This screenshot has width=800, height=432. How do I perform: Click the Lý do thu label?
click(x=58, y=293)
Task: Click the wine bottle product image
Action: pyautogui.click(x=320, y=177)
==========
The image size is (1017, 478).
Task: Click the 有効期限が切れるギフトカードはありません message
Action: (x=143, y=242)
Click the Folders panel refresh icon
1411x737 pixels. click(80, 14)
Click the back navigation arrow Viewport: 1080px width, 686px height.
==========
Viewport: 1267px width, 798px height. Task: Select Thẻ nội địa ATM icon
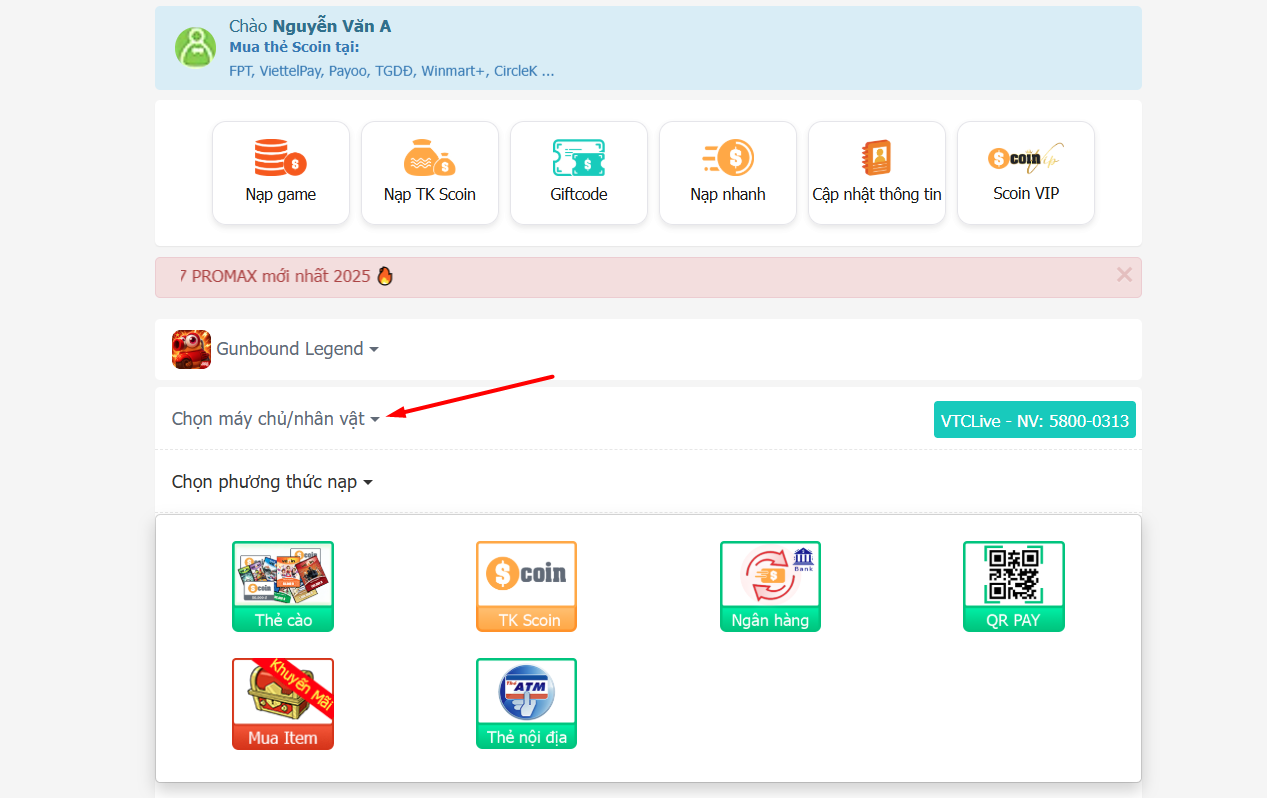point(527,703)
==========
About this task: In the listing above, find the line with "Click the Folders panel refresh icon" and the line with "Click the back"; output exactly those lines and all lines between them.

Expected answer:
Click the Folders panel refresh icon
1411x737 pixels. click(80, 14)
Click the back navigation arrow Viewport: 1080px width, 686px height.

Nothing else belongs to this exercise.